抜粋本文 →
····················
閉林式に先立ち、10名の林生による模範法要が営まれました。1週間朝から晩まで、お寺で缶詰めになって身に付けた声明や法要所作を、大勢の参列者の前で披露したのです。
 
式衆(林生)の昇堂と共に法鼓が鳴り止み、静寂の大本堂に鏧。
『道場偈』の発音から式は始まりました。法要の次第は次の通りです。
 
先、式衆入堂
次、道場偈(どうじょうげ)
次、三宝礼(さんぼうらい)
次、切散華(きりさんげ)
次、勧請(かんじょう)
次、開経偈(かいきょうげ)
次、方便品(ほうべんぽん)
次、咒讃(しゅさん) 出鈸(でばち)
次、自我偈(じがげ)
次、祖判(そはん)
次、唱題(しょうだい)
次、宝塔偈(ほうとうげ)
次、回向(えこう)
次、四誓(しせい)
次、三帰(さんき)
次、奉送(ぶそう)
····················
(ポインティング対象データ)
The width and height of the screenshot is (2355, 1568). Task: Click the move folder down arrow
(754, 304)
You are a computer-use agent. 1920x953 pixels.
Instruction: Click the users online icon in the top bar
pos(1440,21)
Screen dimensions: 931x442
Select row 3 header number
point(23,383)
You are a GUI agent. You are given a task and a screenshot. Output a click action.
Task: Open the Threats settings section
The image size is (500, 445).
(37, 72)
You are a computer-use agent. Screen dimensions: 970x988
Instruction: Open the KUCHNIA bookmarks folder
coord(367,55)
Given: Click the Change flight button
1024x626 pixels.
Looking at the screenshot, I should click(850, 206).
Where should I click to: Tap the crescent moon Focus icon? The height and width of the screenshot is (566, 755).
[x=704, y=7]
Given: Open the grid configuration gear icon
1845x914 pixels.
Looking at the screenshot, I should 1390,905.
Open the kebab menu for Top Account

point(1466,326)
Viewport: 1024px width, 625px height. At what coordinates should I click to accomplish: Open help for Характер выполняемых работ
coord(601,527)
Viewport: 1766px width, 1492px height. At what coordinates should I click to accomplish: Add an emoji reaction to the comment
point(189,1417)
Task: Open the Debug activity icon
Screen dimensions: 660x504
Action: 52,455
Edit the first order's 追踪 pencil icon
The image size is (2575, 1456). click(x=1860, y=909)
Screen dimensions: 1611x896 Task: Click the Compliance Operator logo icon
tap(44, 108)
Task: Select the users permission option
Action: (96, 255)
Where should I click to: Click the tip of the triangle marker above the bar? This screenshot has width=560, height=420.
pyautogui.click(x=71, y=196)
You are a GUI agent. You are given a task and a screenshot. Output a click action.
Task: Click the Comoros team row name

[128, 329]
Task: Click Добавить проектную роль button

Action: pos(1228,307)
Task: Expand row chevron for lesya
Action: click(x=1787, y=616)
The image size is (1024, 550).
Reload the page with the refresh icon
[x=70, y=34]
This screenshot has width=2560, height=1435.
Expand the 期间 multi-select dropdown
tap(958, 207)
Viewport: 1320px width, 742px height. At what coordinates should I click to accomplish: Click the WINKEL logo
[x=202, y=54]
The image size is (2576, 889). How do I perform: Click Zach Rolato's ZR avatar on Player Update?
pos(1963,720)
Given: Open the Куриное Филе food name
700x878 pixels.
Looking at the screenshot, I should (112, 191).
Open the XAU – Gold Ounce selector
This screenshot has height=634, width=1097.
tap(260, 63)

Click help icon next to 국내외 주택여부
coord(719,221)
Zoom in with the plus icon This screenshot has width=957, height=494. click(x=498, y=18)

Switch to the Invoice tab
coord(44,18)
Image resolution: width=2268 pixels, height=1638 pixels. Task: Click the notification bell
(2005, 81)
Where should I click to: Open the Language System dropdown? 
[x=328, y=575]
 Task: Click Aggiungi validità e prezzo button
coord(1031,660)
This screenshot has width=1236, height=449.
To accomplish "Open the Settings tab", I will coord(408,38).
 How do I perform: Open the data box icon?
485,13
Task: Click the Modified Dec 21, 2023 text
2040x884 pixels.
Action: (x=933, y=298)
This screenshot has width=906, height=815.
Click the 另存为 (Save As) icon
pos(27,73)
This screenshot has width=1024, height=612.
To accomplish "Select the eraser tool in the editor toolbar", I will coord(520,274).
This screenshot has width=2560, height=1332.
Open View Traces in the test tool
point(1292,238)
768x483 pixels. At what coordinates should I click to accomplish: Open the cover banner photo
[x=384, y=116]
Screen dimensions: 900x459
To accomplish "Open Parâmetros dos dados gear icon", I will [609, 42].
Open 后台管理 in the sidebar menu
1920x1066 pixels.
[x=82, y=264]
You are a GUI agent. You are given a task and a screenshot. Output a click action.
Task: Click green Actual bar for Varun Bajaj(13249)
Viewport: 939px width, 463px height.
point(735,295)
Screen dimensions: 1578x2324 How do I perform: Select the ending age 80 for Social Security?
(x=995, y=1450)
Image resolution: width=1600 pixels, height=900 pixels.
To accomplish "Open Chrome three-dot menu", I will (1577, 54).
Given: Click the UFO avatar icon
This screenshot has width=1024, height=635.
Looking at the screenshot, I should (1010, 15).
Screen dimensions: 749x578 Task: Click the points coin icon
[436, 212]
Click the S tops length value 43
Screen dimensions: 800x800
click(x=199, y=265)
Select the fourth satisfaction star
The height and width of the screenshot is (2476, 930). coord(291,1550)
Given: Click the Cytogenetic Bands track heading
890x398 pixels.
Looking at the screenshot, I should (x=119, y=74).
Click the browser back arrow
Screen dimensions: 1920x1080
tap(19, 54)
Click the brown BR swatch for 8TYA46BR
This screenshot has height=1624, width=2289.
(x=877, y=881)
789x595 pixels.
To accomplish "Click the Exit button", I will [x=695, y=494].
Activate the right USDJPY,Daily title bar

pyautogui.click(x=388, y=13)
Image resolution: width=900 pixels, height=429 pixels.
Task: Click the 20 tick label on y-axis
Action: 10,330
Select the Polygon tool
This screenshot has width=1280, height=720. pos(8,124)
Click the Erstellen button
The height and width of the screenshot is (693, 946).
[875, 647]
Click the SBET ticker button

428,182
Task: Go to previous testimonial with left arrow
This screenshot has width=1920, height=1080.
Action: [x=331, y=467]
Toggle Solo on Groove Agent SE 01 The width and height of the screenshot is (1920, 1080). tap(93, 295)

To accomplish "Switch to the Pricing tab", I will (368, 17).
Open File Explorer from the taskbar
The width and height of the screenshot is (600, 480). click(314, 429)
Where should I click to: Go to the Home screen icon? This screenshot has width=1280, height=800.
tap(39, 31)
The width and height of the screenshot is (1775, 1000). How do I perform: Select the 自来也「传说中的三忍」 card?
····················
課題一覧 →
- 1) 法要についての抜粋本文にある「閉林式に先立ち、10名の林生による模範法要が営まれました。」という一文は、英語に訳すとどうなりますか?
- 2) 法要についての抜粋本文を、2文で要約するとどうなりますか?
- 3) 法要についての抜粋本文のうち、「閉林式に先立ち、10名の林生」と「次、切散華(きりさんげ)」の間を両端も含めて、「大本堂」を「本堂」に置き換える修正を加えて示してもらえますか?

解答例 →
- 1) Ahead of the closing ceremony, a model Buddhist service was performed by ten trainees.

- 2) 閉林式に先立ち、1週間お寺で声明や法要所作を身に付けた10名の林生が、大勢の参列者の前で模範法要を営みました。法要の次第は式衆入堂に始まり、道場偈、三宝礼、方便品、自我偈、唱題などを経て奉送で終わります。

- 3)
閉林式に先立ち、10名の林生による模範法要が営まれました。1週間朝から晩まで、お寺で缶詰めになって身に付けた声明や法要所作を、大勢の参列者の前で披露したのです。
 
式衆(林生)の昇堂と共に法鼓が鳴り止み、静寂の本堂に鏧。
『道場偈』の発音から式は始まりました。法要の次第は次の通りです。
 
先、式衆入堂
次、道場偈(どうじょうげ)
次、三宝礼(さんぼうらい)
次、切散華(きりさんげ)